In the entries that follow, find the line containing "RU (23, 356)"; from there, copy every line exactly through the line containing "RO (23, 426)".

*** Begin section ***

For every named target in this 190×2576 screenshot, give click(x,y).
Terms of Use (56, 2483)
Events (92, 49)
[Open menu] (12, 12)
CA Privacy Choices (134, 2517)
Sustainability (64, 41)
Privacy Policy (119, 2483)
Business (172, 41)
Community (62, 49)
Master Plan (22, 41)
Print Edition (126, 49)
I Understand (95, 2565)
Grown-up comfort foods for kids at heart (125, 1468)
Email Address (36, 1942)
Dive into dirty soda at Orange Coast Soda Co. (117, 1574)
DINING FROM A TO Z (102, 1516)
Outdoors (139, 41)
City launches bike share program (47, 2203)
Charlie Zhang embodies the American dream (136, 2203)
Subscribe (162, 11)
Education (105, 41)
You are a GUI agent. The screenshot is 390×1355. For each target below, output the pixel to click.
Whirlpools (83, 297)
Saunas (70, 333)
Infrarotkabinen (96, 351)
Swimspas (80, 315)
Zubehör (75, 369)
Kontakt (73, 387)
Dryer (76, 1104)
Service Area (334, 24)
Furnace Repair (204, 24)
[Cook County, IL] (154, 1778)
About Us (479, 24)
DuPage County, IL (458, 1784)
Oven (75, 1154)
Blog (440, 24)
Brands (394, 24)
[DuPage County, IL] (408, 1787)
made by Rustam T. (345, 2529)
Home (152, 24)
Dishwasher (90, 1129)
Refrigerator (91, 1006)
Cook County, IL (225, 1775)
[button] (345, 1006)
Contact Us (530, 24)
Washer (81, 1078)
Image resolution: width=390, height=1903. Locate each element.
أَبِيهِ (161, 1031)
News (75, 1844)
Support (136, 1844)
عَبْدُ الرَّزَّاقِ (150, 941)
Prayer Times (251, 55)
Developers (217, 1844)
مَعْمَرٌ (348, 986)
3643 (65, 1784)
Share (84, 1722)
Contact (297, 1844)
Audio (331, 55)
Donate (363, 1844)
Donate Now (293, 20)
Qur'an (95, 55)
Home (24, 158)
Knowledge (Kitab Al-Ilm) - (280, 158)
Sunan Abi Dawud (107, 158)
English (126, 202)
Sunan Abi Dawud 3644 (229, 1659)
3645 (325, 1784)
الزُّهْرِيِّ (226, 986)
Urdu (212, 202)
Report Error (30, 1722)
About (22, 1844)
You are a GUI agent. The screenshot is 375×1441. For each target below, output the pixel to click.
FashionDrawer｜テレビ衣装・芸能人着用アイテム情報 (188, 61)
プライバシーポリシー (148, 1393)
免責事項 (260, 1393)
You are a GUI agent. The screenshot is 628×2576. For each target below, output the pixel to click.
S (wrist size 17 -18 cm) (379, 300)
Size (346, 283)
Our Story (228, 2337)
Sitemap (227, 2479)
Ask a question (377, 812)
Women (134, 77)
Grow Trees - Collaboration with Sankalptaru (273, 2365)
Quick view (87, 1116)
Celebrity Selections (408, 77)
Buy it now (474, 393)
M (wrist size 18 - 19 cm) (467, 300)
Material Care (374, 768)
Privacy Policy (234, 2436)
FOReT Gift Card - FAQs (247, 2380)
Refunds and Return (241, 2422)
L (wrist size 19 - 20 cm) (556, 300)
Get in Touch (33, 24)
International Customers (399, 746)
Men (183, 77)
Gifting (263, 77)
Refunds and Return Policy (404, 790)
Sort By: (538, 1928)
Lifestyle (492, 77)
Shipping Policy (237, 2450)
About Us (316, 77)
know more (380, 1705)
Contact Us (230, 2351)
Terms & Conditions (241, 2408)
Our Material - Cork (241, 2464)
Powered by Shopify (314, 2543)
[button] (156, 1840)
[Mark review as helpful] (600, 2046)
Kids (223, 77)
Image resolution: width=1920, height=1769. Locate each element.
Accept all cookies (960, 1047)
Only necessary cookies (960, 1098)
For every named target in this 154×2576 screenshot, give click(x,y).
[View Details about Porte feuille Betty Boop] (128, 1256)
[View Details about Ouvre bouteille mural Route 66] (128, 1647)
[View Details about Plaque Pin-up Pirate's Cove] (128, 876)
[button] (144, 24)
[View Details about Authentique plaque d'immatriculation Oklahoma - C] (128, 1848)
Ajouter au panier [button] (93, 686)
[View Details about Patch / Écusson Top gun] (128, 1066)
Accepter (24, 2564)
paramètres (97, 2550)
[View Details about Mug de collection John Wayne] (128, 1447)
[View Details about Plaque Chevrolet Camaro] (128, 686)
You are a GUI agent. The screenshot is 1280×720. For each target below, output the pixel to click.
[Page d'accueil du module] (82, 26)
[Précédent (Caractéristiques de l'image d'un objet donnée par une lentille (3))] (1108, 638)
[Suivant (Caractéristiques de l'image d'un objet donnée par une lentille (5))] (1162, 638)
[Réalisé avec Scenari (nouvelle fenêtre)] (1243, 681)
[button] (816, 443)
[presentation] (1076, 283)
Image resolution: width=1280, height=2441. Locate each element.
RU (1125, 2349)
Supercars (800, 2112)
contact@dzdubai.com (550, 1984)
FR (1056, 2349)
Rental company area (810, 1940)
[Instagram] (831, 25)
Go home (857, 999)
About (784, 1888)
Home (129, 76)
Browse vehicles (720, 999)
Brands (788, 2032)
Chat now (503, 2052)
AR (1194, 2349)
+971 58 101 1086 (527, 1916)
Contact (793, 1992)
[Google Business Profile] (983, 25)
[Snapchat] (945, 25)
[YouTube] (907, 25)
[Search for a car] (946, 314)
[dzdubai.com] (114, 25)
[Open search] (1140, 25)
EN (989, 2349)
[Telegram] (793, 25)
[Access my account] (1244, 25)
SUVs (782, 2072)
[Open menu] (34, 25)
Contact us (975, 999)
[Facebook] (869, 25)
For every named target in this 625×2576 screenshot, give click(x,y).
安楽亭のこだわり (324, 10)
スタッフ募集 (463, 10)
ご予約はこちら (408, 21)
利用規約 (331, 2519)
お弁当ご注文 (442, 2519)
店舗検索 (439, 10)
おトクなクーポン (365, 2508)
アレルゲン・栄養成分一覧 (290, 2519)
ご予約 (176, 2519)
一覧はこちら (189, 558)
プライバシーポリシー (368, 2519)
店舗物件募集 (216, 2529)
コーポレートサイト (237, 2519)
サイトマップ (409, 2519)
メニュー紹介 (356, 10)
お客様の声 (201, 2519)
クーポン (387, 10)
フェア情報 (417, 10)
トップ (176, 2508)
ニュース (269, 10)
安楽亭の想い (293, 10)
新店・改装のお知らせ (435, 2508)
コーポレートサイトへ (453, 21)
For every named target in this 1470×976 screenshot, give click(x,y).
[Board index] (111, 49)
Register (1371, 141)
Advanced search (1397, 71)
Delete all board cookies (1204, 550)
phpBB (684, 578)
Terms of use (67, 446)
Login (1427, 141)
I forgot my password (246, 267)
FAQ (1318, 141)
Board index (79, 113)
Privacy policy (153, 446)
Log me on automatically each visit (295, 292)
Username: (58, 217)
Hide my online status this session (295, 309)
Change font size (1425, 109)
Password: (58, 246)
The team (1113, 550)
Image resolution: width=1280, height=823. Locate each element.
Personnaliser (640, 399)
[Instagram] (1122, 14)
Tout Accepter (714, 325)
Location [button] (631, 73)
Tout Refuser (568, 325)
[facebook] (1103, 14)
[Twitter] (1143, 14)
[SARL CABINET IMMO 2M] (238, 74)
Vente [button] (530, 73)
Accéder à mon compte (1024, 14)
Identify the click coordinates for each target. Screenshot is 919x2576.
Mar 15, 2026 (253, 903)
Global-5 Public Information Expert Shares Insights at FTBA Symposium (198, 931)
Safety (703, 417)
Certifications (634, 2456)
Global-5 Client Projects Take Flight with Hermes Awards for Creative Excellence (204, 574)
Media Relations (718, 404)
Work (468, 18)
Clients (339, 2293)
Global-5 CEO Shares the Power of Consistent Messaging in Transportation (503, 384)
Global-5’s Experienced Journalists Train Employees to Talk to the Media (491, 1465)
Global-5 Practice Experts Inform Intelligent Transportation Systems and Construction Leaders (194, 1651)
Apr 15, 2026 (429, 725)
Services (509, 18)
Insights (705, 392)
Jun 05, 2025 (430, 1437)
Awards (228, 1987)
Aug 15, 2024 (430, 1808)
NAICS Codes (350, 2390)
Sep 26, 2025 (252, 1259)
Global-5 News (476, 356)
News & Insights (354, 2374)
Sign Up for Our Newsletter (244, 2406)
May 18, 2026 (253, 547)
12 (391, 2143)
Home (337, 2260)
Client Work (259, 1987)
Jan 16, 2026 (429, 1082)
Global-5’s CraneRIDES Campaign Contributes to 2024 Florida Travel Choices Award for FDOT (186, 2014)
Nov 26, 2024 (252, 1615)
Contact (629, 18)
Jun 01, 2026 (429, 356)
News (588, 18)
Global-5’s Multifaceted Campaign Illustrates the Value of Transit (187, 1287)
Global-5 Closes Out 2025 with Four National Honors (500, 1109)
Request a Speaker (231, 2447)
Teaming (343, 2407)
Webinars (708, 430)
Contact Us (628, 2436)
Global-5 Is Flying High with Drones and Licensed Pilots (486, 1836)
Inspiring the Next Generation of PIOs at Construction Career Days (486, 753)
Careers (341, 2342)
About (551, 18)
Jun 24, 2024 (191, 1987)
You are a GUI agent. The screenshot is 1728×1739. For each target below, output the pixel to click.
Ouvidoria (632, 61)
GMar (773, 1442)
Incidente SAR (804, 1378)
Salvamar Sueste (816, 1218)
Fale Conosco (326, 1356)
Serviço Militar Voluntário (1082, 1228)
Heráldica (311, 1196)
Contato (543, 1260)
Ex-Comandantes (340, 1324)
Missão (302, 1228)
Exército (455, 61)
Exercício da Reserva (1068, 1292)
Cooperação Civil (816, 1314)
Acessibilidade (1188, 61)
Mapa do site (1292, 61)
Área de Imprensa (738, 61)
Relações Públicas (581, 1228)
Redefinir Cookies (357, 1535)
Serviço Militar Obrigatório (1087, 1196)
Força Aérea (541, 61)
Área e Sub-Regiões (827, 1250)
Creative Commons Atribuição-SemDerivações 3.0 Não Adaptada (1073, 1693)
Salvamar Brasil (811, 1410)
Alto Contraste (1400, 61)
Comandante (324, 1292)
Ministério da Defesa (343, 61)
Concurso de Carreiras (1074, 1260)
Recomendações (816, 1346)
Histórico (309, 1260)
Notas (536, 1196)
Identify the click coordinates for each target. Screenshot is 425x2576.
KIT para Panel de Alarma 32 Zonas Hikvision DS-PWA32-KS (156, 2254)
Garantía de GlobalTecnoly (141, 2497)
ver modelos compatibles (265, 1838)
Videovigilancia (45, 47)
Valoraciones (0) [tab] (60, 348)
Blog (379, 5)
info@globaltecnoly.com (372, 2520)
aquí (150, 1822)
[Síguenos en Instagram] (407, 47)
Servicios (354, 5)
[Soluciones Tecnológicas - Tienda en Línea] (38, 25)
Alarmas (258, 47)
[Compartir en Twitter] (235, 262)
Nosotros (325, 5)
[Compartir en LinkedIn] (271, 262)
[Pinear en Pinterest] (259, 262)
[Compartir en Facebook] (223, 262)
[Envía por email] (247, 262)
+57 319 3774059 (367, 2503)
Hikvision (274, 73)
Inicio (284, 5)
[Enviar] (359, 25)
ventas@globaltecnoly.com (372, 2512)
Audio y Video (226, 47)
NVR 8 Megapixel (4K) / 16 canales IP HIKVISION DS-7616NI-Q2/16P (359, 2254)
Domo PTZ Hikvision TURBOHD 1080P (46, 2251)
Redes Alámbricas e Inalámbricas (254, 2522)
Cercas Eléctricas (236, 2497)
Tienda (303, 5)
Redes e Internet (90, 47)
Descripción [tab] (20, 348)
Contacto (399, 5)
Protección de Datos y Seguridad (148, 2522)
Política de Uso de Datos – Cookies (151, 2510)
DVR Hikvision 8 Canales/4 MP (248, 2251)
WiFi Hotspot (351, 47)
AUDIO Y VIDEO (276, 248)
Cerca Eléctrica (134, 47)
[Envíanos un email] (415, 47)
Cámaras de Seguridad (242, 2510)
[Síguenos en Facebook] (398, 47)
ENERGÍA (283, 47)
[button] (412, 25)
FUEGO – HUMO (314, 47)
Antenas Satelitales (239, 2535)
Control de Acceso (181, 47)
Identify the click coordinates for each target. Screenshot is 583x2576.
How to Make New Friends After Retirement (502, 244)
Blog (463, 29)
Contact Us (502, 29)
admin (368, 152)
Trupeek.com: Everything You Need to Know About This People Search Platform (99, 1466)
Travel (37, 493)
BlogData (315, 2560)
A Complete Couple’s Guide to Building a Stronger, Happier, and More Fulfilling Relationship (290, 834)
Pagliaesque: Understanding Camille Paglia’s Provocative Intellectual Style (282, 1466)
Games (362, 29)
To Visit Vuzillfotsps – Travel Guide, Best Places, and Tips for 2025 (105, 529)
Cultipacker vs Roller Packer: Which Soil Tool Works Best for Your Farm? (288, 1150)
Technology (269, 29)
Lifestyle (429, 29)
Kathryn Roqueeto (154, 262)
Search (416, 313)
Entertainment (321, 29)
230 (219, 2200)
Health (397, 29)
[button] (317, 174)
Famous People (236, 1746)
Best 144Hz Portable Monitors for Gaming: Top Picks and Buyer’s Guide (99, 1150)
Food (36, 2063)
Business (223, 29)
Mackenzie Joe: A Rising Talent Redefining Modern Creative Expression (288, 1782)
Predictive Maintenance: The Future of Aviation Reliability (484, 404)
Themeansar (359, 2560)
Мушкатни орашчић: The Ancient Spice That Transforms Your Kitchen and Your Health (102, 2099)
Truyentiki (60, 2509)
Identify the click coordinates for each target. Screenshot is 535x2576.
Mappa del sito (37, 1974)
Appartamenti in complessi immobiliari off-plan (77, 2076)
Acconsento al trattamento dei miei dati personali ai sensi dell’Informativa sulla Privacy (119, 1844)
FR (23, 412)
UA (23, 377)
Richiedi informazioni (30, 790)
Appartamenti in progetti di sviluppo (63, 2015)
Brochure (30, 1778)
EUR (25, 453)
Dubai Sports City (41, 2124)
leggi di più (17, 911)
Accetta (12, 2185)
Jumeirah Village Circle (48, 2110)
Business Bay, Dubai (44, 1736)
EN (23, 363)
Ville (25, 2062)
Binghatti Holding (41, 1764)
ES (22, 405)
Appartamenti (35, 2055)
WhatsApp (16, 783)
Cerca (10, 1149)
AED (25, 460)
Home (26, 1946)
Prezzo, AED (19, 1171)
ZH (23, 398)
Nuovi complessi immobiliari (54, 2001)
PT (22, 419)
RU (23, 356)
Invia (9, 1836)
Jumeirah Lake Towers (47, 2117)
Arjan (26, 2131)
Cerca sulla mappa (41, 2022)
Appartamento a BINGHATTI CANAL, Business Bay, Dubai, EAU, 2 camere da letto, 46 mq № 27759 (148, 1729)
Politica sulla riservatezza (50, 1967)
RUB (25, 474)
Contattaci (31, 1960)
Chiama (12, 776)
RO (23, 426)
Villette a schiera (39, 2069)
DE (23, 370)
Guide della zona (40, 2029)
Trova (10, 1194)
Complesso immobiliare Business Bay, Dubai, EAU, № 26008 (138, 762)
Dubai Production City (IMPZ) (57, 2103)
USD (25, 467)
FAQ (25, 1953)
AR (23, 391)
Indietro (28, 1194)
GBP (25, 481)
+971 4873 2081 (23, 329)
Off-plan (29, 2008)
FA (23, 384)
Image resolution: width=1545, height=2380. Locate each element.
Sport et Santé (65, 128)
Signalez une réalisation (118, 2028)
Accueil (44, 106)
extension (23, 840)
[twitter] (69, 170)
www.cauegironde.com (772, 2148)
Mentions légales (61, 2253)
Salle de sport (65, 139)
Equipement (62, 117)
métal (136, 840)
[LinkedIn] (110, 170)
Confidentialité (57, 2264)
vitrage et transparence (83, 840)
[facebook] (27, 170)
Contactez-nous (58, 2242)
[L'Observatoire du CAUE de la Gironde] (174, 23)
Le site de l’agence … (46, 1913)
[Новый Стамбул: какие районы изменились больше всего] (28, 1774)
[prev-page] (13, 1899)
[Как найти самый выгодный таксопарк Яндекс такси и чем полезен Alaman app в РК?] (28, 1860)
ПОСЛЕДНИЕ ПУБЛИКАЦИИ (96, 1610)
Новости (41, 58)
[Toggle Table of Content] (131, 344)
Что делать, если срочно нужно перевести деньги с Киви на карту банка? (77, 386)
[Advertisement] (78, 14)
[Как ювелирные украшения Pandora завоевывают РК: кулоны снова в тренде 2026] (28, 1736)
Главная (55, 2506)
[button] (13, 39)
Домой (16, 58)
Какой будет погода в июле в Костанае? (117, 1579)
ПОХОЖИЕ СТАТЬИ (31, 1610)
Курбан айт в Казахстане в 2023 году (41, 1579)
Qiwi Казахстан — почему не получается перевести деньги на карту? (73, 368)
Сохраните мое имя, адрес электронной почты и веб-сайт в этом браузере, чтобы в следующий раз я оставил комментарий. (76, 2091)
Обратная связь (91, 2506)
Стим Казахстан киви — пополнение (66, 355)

*** End section ***

**Exercise output:**
RU (23, 356)
Invia (9, 1836)
Jumeirah Lake Towers (47, 2117)
Arjan (26, 2131)
Cerca sulla mappa (41, 2022)
Appartamento a BINGHATTI CANAL, Business Bay, Dubai, EAU, 2 camere da letto, 46 mq № 27759 (148, 1729)
Politica sulla riservatezza (50, 1967)
RUB (25, 474)
Contattaci (31, 1960)
Chiama (12, 776)
RO (23, 426)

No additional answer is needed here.